Jonathan Edwards would make sure he didnt eat too much so that he would not get drowsy so that he could remain fully focus on his writings and study. Now that’s dedication!

Charles Spurgeon would spend long hours meditating on small portions of Scripture every day.

Back in his day, William Shakespeare’s plays would be enjoyed by the poor and uneducated who were homeless. Now we strain to understand them in college.

C.S Lewis’ “Mere Christianity” started out as a radio talk before it was printed as a book. Now many complain of it being too complicated.

I often wonder what was the difference between us and them. It seems that somewhere in between we have lost the ability to think well. The main medium of communication in their days was reading and writing, I believe that something is seriously wrong because we have traded that with Twitter, youtube and facebook. We have succumbed to communicating ideas in 140 characters or less because anything more than that would be too tedious. We seem to take comfort in not being able to deduce the logical conclusions of our assertions as we throw out half-baked ideas. Compare the letter of a farm boy to his mother when he is away 100 years ago and of a soldier sending back a letter today and you will see astounding differences.

Compare the lyrics hymns of a century ago and the lyrics of today’s contemporary worship and you’ll see the differences. It’s quite clear. (Although Stuart Townend’s got it right!)

Unlike them, I find it ridiculously hard to just sit down for a couple of hours, completely focused on trying to understand a book in front of me. Every ten minutes or so I would be itching to check my twitter news feed, give it an update or to check my phone. What happened?

And then as Christians, often times we buy into the lies that secular culture throw out at us. We are often called “Bible fanatics”…. really? I doubt that. I wonder how many of us can recite the ten commandments. I wonder how many of us can restate the basic argument of the letters to the galatians. I even wonder how many of can state the fundamental truths of the Gospel. I wonder how many of us have actually read the whole Bible.

Bible Fanatics? No. We are hardly even Bible readers. Something’s wrong.

I bet that many of us have not spent even an hour just sitting down to think about the trinity, creation, sin, man, the divnity of Christ, and all the implications that come from these serious yet fundamental biblical truths. I wonder how many of us could even focus on prayer for more than ten minutes. I know I still struggle. And yet people call us Jesus Freaks? It’s not true. We are far behind.
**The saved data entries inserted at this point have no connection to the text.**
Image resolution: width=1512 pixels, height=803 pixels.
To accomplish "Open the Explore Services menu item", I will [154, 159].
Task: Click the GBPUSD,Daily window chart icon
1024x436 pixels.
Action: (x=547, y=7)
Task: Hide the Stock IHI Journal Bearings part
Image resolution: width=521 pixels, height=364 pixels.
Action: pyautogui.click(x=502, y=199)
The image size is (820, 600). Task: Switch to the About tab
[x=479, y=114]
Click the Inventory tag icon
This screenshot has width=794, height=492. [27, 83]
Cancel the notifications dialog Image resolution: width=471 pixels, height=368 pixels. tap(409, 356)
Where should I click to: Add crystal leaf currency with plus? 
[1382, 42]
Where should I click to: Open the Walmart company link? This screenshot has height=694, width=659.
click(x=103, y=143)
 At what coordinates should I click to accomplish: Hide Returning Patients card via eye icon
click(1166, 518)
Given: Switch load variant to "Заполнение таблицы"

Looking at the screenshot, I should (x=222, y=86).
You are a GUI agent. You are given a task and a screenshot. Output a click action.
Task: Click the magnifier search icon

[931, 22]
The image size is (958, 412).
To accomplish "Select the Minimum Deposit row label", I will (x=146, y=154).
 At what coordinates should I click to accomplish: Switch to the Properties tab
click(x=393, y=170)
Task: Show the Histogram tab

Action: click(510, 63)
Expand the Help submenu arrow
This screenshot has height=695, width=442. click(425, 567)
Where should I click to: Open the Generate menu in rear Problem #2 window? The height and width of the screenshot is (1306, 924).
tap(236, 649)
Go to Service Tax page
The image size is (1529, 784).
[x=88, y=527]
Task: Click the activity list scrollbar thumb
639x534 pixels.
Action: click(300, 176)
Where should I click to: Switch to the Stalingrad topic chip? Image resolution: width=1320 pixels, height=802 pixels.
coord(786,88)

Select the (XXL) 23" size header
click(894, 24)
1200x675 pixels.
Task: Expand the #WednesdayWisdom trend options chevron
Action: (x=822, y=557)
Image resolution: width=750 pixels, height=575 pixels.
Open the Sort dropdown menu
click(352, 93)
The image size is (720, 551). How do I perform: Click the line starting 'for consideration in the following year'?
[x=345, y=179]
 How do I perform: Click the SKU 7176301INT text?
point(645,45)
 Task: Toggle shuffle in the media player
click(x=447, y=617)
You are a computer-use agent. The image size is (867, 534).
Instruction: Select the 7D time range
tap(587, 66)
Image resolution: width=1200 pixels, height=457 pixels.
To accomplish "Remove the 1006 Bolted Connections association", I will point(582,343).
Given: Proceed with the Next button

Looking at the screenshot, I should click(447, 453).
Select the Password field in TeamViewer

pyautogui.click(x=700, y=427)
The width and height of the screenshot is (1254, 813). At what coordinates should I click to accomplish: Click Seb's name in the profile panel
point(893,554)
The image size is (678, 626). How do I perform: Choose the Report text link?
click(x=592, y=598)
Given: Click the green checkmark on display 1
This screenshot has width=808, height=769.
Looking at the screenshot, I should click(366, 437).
What saddens me even more is that I have heard Christians arguing that ignorance would be a spiritually superior position. That the study of theology would actually hinder a genuine love or relationship for God. This is absolutely ridiculous. Yet how many times have we heard it said:

“Just love Jesus”

“Just be a good person.”

Wow. Well if Hebrews 5:13-6:3 is not clear enough. Let’s examine this for a little bit. Professor Thoennes gave a wonderful analogy. Imagine going on a first date… you start telling your date a bit more about yourself, where you grew up, the things you love, the things you hate… and then your date stops you mid-sentence and says “I really want to love you…. but all these details about you, and all these information are seriously stopping me from being able to love you genuinely… so please let’s not get into the details and feel good!” … The point should be clear here.

Furthermore, let’s check out that first statement. What is love? Today love is almost always associated with sex, or with warm fuzzy romanticised sentimentality. Is that biblical love? If not, how do we love? How does God love us? What is holy love?

And Jesus…. well, which Jesus? We certainly cannot love someone we dont know. Cosmic Jesus? New age Jesus? Santa claus Jesus? Weak Jesus? Prosperity Jesus? Jesus who wants to save everyone but cannot? Or the Jesus who actually saves all of His elect? Sovereign Jesus or Butler Jesus? Truth matters. Which Jesus matters. Sound theology matters.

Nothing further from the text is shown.